FM-003Amazon Web Services2017-02-28impact 4h 17mSEV-1

The four-hour S3 typo.

How a maintenance command with one wrong input removed too much capacity from two foundational S3 subsystems in us-east-1, and why recovery was gated by cold-start paths that had not run at large-region scale in years.

storagetoolingblast-radius

summary

Before S3 could return or place an object, it had to know where that object belonged. The index subsystem tracked object metadata and location; the placement subsystem decided where new objects should go. Both needed enough live capacity to absorb routine maintenance. Remove too much capacity too quickly, and a regional service that normally hides server churn no longer has a safe path for reads, writes, deletes, lists, or new object placement.

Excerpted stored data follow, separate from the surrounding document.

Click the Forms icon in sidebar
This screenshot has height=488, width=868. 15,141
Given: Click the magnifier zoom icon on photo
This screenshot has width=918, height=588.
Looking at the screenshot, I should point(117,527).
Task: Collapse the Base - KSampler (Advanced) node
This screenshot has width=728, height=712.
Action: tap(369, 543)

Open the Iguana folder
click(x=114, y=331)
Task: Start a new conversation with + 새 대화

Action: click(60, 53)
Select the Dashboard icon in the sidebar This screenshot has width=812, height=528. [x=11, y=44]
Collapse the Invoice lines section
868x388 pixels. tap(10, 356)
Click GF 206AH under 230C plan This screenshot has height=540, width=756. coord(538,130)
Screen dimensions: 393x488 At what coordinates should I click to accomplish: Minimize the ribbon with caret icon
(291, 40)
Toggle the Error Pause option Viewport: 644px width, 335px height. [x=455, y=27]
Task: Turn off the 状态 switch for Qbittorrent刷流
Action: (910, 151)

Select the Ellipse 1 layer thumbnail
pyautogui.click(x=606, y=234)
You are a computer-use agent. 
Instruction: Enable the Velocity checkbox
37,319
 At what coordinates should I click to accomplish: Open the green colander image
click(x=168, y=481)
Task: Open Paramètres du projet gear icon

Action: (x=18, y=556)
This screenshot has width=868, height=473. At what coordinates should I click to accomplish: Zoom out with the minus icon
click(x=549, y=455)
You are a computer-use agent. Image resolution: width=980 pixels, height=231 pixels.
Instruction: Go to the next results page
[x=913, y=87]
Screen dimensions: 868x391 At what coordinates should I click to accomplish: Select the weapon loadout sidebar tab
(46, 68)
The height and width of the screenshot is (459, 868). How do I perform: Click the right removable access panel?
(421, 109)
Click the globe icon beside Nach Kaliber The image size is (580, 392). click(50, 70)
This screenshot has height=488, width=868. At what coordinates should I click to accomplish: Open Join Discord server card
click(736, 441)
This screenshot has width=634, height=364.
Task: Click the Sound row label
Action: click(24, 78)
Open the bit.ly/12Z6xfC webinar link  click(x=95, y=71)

On the afternoon of February 28, 2017, an engineer was investigating a billing issue in us-east-1. The debugging step was familiar: take a small set of servers out of the billing subsystem to isolate the problem, then put them back. The team had done it before. The command took a scope argument — a number specifying how many servers to target. The engineer entered a value much larger than they intended.

The tooling did not pause. It did not check whether the removal would push a subsystem below its minimum required capacity. It did not slow the operation down. It accepted the command and ran it. The engineer had meant to remove a handful of servers from a billing-related subsystem. The input removed a much larger set of servers supporting the index and placement subsystems.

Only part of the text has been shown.